I’m having a hard time following you… I cannot use “nul” or “con” ANYWHERE in a filename - even as part of a filename.

Is this correct?

I appreciate all the thought and effort you’re putting in here, but the design staff over here is point, click and drag. The process you are recommending is SO not an option. Not even remotely.

Under the pre-X MacOS, you were wise not to begin filenames with periods. That’s not because such files were “hidden” files, as they are under Unix, but because MacOS signified some device drivers that way — like the “.Sony” driver for the internal 3.5-inch disk drives. So although the HFS filesystem would permit a file beginning with a period, a standard “open” call on that file would likely fail with a “device not found” error, because the OS was trapping the name and trying to locate a driver for that name.

And heaven help you if you actually named a file “.Sony”. What are you, a comedian?

No. He means that a file named solely NUL (ie 3 letters, no more, no less) would not be legal. a file named NULLify would be fine, as wopuld a file named annulment. Ditto for CON, COM1, COM2, COM3, LPT1, LPT2 or LPT.

Traditional DOS convention is that these names are written in all uppercase, but you would have a problem if you named a file CON or Con or cON. Modern Windows stored the filename however you capitalized it, but considers any variation in capitalization to be the same file. ie save a file named ABcd then try to retrieve a file named acCD and you’ll get the first file back. You can’t have two files whose names differ only by capitalization in the same folder.

As to Nanoda’s assertion that “If the files are on an NT box, then DOS will figure in to things. (It’s there under all the nifty looking stuff in most Microsoft OSs)”, that’s not quite true.

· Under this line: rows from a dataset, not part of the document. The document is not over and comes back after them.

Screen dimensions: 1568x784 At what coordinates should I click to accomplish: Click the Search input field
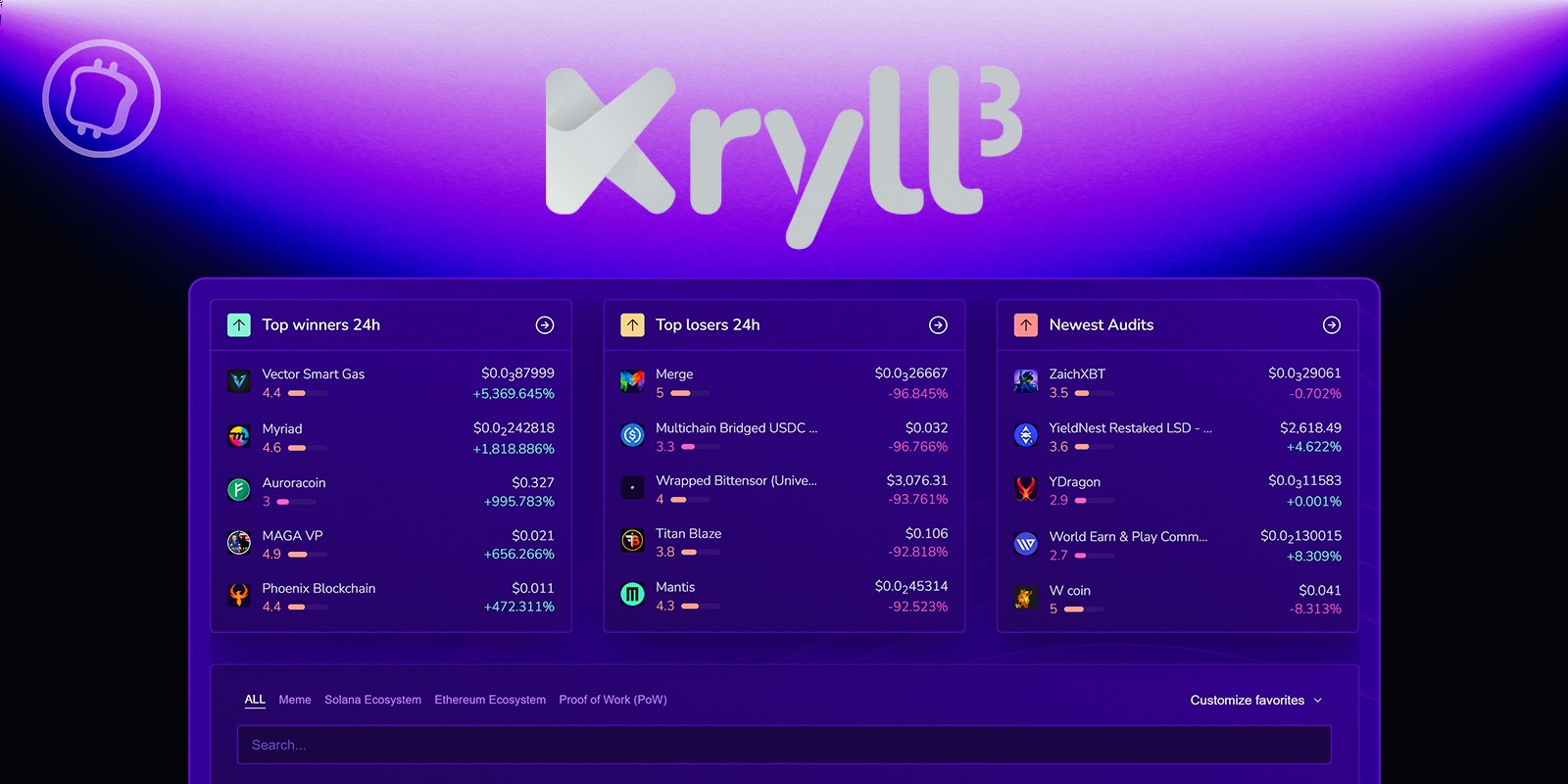point(784,745)
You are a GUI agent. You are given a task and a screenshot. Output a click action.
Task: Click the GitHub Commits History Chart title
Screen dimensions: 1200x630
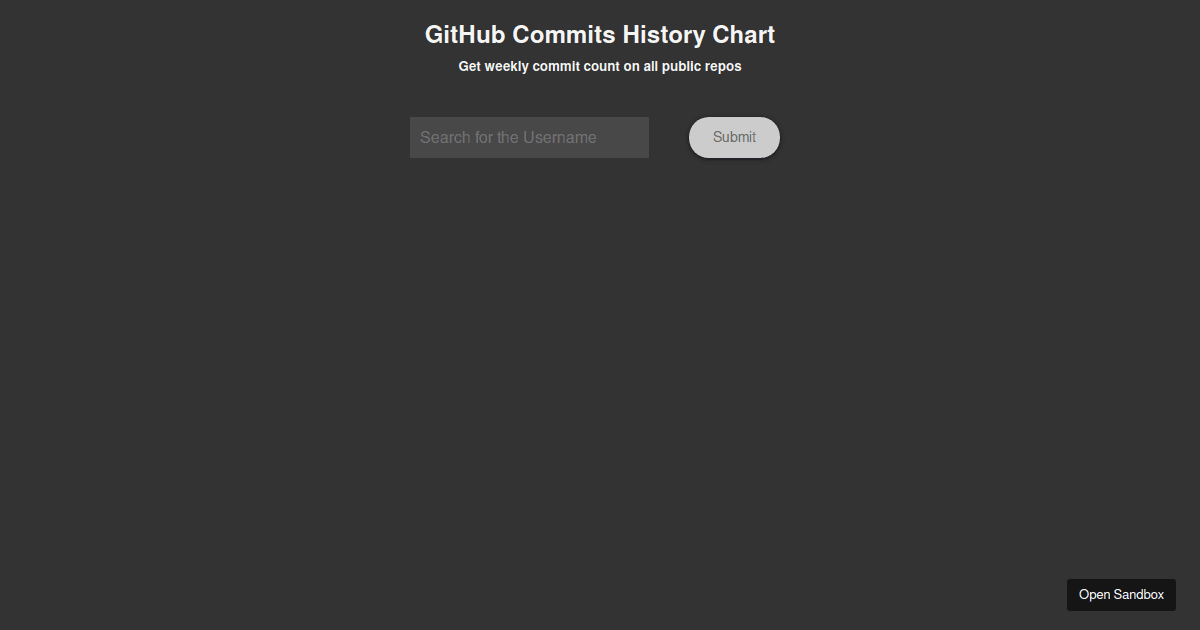pyautogui.click(x=599, y=34)
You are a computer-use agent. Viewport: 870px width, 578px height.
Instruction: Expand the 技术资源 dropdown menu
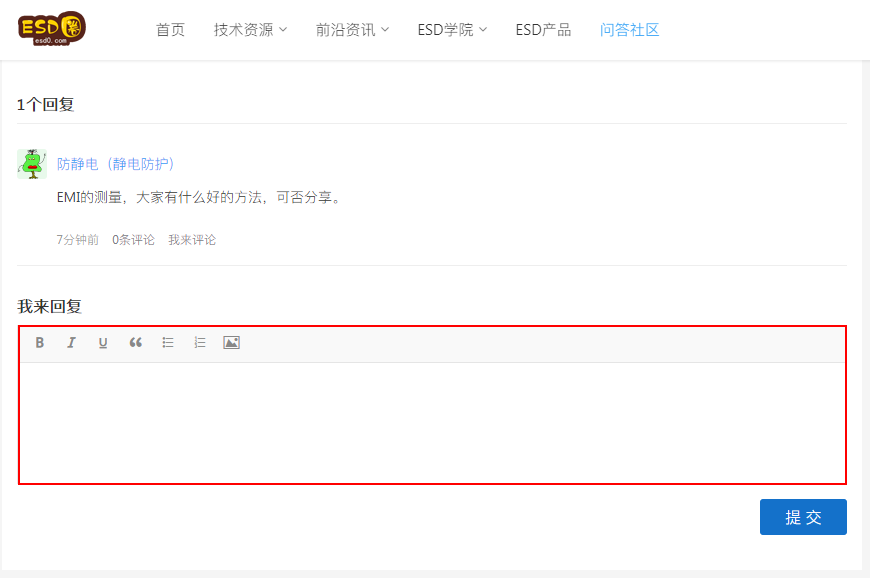coord(250,30)
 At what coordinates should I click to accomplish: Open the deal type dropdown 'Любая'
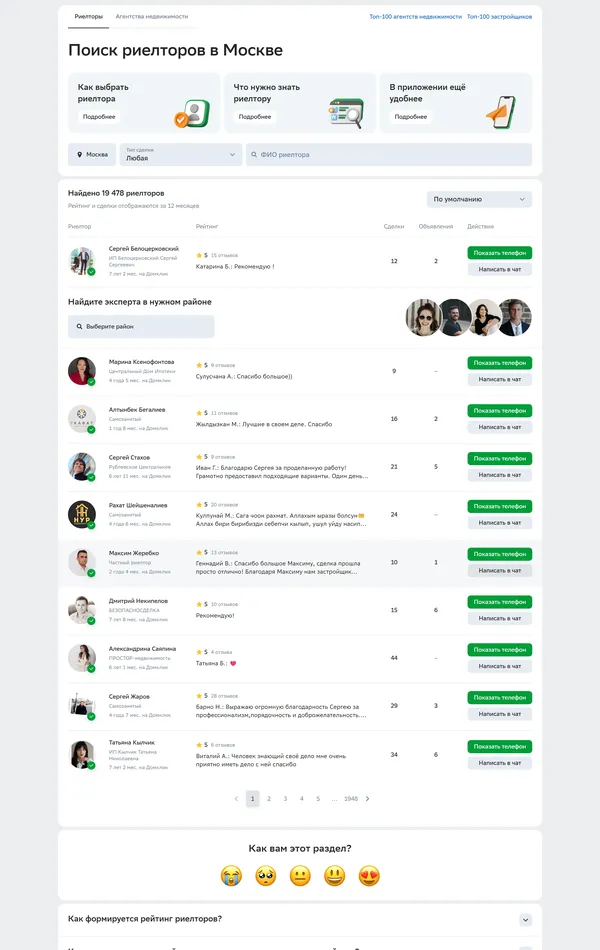click(x=180, y=155)
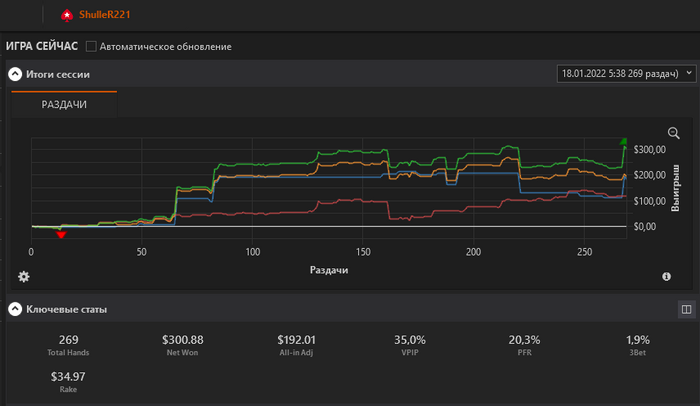Select the VPIP 35,0% stat
Viewport: 700px width, 406px height.
(410, 345)
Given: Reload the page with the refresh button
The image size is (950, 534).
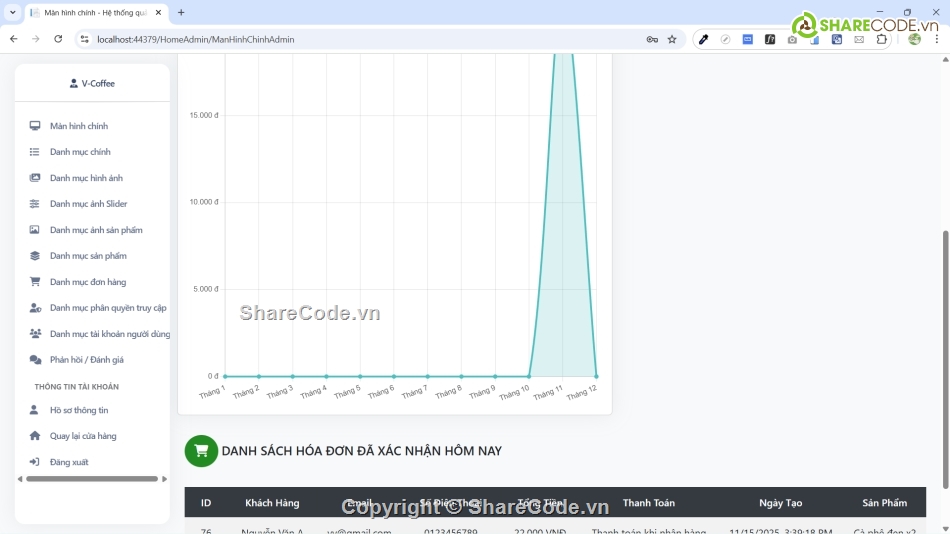Looking at the screenshot, I should click(x=58, y=39).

What’s under there is “DOS compatibility”, not DOS. They built Windows with an awwareness that they needed to carry some of the rules of DOS forward into the Windows world during the transition. And since that rule was in effect in Win 3.1 it had to be carried forward when we went to the 9x series, and since it was in effect int eh 9x series it had to be carreis forward into NT & NTFS and …

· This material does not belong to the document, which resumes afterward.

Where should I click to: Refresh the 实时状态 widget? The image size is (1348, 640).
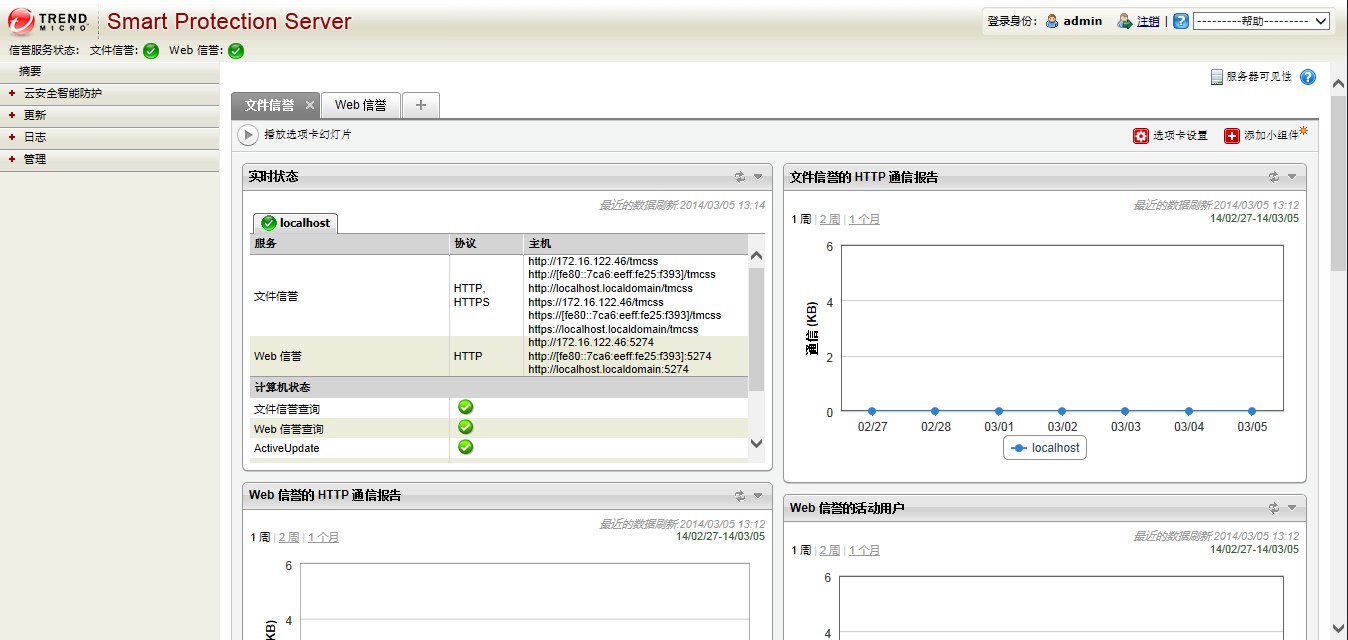click(740, 177)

Those restrictions will be with us until / unless they build a completely new, completely legacy-free (ie incompatible with everything prior) OS and file system.

The 31-character limit is probably a consequence of using Windows NT’s built-in AppleTalk stack. In other words, the Mac users aren’t mounting it as a CIFS/SAMBA resource but as an AppleTalk resource. (Windows NT Server’s “Services for Macintosh” makes this possible. Back in the MacOS 9/8/7/etc days there was no native Mac support for Windows-style networking).

NT’s AppleTalk stack uses the old Mac file naming limitations whether the Macs themselves do or don’t.

Regarding the “names you should never name a file”, the older MacOS had one of those also. Under the Classic MacOS (9/8/7/etc), don’t ever name a file “.Sony” and in particular don’t save a file by that name to the root of your startup volume. The OS expects its invisible floppy disk driver to have that name, and the results can be unfortunate.

The only normal, printable char that’s limited on the Mac is “:” - you’re not allowed to have it in a filename, and if you try to create one manually the Finder silently changes it to a dash. There are a few others that are bad ideas under either the old Mac OS or OS X: files containing “*” or starting with a period can give you hassles in certain directories or when looking at them as Unix files. The slashes are similar, but I live with them: one of my biggest pet peeves about Windows is not being able to have filenames with slash-delimited dates in them: “Diary 10/25/05” for example.

In Windows, files can’t start or end with spaces, but on the Mac they can; this gives certain file transfer software problems as well.

Ahem

I think there’s an echo in here. :slight_smile:

Sorry 'bout that, Bytegeist! I think I opened the thread and then got distracted for a long time before getting around to reading it, and thereby missed reading your post yesterday.